Some of that stuff, I didn't actually allow him to have. I mean, they were in a tech level 4 town, so a "long sword" and "chainmail" were actually hard to come by in this town, let alone things like locks and disappearing ink.

Lemon Juice is that hard to get hold of?
 

We keep track of mundane items. Mostly because in my current campaign, there's no stores and nowhere to replace anything.

The rogue is now down to his third last lockpick. :)
 

It seems to be an important part of the rules. We keep track of mundane items the same way they keep track of magical items.

What a chaotic game we'd have if we just let people pull out whatever they want at any time... who nees gold then.
 

My players hardly put anything on their sheets unless it's magical, odd enough to make note of, or extremely expenssive I handwave a lot of stuff, unless I have good reason to suspect they don't have it in which case I ask. If they can't answer reasonably, they don't have it.

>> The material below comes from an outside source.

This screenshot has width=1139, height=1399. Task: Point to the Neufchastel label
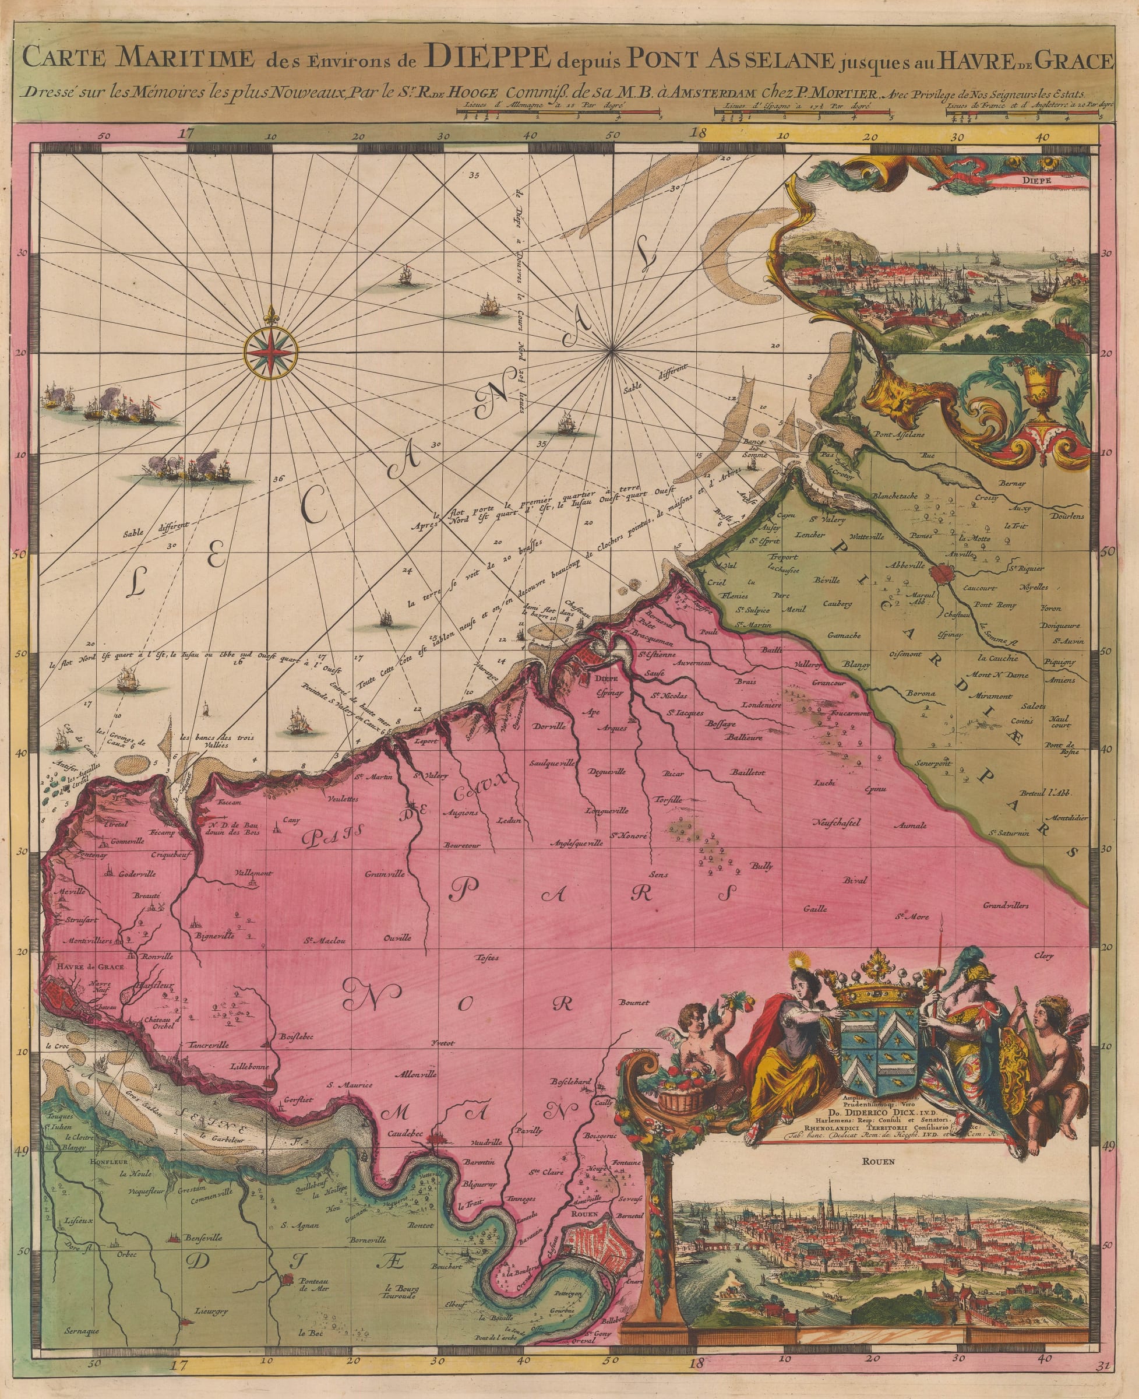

My players often say "and we grab some adventuring/dungeoneering stuff" and that is fine with me - I hardly want to waste game time roleplaying through the haggling, or even waiting why they look through price lists. Accounting and encumbrance just aren't important enough a part of the game aspect of D&D to interest me, and they are rarely an important part of the 'story' side either. And the game hardly falls into a state of anarchy.
 

You must write it down, but I don't really track encumbrance for anyone that doesn't mind light encumbrance. If you are a 10 strength rogue, using your 30 foot move rate, I'd like you to check up on ecumbrance. Although I'm getting less and less strict, with that kind of stuff moving more and more to the background of the game.
 

Yes I do enforce the presence or abscence of items on a PC as well as any possible encumberance issues. However, most of my players manage this without me having to.

I provide for them detailed character sheets so tthey can tick equipment off easily as well as organise it properly (three columns:items worn/equipped, items carried and items stored [not on the PC]). This makes it very easy for them to calculate encumberance and several times they have called themselves on it (or permanently state that they are medium encumbered).

Best Regards
Herremann the Wise
 

DonTadow said:
It seems to be an important part of the rules. We keep track of mundane items the same way they keep track of magical items.

What a chaotic game we'd have if we just let people pull out whatever they want at any time... who nees gold then.

What the man said.

Asmo
 

I don't track encumbrance. Hell, I don't even track ammunition.

I do track visuals, though. A greatsword, longsword, pick and glaive? No problem. Two greatswords? Cheesy.